Clergy Marriage Act 1551
- Parliament of England
- Long title: An Acte for the declaracion of a Statute made for the Marriage of Priestes and for the legittimacion of their Children.
- Citation: 5 & 6 Edw. 6. c. 12
- Territorial extent: England and Wales

Dates
- Royal assent: 15 April 1552
- Commencement: 23 January 1552
- Repealed: 1 January 1970

Other legislation
- Amended by: Continuance, etc. of Laws Act 1603;
- Repealed by: Statute Law Revision Act 1887; Administration of Estates Act 1925; Statute Law (Repeals) Act 1969;
- Relates to: Clergy Marriage Act 1548;

Status: Repealed

Text of statute as originally enacted

= Clergy Marriage Act 1551 =

Act of the Parliament of England

The Clergy Marriage Act 1551 (5 & 6 Edw. 6. c. 12) was an act of the Parliament of England. The act formally legalised the marriage of priests and legitimised their children. It voided all previous Catholic-imposed restrictions on clerical marriage but was subsequently repealed in 1553 during the reign of Mary I.

== Subsequent developments ==
The whole act was revived and made perpetual by section 8 of the Continuance, etc. of Laws Act 1603 (1 Jas. 1. c. 25), which came into force on 19 March 1604.

Section 4 of the act was repealed by section 1 of, and the schedule to, the Statute Law Revision Act 1887 (50 & 51 Vict. c. 59), which came into force on 16 September 1887.

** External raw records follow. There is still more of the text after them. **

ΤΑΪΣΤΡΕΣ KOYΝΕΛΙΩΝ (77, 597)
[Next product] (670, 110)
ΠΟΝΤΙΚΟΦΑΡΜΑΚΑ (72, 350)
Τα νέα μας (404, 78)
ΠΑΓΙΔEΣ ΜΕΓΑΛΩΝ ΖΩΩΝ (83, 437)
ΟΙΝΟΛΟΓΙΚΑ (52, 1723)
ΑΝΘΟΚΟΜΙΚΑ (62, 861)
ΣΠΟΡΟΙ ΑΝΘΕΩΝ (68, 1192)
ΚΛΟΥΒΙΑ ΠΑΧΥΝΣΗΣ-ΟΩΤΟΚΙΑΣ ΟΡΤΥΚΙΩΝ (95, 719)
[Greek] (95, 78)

Section 2 of the act was repealed by section 56 of, and part I of schedule 2 to, the Administration of Estates Act 1925 (15 & 16 Geo. 5. c. 23), which came into force on 1 January 1926.

The whole act, so far as unrepealed, was repealed by section 1 of, and part II of the schedule to, the Statute Law (Repeals) Act 1969, which came into force on 1 January 1970.